**Görevin amacı:**
Aşağıdaki satırlardan "title" dizesini içerenleri belirleyin ve her birini aynen kopyalayın.

Veri kesitleri:
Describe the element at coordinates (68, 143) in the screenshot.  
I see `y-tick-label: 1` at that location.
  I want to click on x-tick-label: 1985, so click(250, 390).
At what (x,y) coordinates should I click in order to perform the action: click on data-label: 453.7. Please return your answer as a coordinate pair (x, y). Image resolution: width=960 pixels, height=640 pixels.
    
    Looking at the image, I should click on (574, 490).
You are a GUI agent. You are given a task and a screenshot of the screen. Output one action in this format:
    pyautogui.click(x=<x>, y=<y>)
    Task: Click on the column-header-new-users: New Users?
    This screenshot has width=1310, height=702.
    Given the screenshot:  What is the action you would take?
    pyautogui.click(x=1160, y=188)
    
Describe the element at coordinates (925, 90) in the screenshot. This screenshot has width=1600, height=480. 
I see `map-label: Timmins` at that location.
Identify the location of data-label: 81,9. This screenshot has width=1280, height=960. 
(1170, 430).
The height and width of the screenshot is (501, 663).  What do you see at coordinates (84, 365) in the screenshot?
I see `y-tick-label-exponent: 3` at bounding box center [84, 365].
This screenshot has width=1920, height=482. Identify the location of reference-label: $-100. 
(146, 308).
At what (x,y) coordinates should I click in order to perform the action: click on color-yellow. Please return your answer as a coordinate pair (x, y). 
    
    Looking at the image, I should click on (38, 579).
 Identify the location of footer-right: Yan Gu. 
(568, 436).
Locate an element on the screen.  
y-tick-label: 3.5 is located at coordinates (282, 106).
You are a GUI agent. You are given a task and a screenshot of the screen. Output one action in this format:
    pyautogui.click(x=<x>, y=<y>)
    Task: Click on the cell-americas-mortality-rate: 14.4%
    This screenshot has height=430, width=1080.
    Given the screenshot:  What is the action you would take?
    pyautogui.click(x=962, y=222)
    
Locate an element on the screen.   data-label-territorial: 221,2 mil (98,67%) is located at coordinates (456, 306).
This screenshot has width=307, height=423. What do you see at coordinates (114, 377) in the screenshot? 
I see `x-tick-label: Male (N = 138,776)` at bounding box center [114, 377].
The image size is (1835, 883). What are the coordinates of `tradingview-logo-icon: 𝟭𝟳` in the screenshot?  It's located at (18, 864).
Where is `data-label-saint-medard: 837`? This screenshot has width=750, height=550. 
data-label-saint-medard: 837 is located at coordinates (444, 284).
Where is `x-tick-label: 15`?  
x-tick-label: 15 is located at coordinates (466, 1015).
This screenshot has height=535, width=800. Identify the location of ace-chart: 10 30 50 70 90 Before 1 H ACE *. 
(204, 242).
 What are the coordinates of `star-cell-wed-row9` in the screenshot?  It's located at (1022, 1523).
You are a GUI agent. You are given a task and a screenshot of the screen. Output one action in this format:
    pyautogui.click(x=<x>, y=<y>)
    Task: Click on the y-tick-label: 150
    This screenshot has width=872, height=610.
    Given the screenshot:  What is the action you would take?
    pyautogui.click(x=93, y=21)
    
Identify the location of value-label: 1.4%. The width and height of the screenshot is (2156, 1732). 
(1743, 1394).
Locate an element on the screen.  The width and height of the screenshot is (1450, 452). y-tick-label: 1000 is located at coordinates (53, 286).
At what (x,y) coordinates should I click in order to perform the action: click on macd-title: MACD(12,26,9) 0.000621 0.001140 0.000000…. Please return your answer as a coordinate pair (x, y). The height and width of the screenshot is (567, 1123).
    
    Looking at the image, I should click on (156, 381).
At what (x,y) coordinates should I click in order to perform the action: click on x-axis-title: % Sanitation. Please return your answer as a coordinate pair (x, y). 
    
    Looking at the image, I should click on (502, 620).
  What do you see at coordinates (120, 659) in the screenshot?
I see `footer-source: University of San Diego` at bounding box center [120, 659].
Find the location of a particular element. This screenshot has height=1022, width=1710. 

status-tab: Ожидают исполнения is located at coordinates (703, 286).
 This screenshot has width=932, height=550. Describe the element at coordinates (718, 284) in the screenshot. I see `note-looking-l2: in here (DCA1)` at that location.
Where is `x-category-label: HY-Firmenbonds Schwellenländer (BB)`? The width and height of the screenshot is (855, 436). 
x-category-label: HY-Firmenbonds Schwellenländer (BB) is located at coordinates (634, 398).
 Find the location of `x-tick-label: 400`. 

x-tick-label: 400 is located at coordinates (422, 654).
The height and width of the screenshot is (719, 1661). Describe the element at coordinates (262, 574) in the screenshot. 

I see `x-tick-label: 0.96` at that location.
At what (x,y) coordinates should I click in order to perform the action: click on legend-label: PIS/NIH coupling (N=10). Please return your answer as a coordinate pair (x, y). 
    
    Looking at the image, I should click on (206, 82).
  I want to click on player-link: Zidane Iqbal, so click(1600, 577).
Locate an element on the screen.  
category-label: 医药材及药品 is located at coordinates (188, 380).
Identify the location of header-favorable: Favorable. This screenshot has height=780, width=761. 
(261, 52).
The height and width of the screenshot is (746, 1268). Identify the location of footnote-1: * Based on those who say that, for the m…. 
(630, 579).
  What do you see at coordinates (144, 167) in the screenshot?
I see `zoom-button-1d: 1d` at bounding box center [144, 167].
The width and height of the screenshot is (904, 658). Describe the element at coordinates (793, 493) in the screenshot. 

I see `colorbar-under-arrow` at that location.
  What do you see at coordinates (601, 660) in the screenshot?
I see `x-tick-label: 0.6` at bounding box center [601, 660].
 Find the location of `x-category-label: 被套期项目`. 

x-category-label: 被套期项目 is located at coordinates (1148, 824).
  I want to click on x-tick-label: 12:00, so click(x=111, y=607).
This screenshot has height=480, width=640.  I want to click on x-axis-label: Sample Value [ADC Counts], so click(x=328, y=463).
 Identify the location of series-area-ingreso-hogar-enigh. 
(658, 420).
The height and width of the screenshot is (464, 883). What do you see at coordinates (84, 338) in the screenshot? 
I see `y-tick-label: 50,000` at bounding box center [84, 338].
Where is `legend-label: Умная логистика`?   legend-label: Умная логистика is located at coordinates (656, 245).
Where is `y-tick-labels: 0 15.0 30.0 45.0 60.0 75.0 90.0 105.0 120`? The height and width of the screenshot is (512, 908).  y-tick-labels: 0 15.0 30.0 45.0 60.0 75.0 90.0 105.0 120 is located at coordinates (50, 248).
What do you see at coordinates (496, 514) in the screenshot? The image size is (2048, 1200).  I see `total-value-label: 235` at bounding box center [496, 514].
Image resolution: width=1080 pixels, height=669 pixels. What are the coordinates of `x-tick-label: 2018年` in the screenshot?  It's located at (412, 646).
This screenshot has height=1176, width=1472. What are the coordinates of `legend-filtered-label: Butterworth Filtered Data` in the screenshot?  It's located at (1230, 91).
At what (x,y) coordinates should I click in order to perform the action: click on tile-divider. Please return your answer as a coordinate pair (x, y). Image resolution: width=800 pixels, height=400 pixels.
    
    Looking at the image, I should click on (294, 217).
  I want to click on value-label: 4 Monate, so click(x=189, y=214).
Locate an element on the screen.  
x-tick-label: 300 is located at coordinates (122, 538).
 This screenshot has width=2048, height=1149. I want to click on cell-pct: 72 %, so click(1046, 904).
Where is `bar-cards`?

**Beklenen cevap:**
At what (x,y) coordinates should I click in order to perform the action: click on macd-title: MACD(12,26,9) 0.000621 0.001140 0.000000…. Please return your answer as a coordinate pair (x, y). The height and width of the screenshot is (567, 1123).
At what (x,y) coordinates should I click in order to perform the action: click on x-axis-title: % Sanitation. Please return your answer as a coordinate pair (x, y). 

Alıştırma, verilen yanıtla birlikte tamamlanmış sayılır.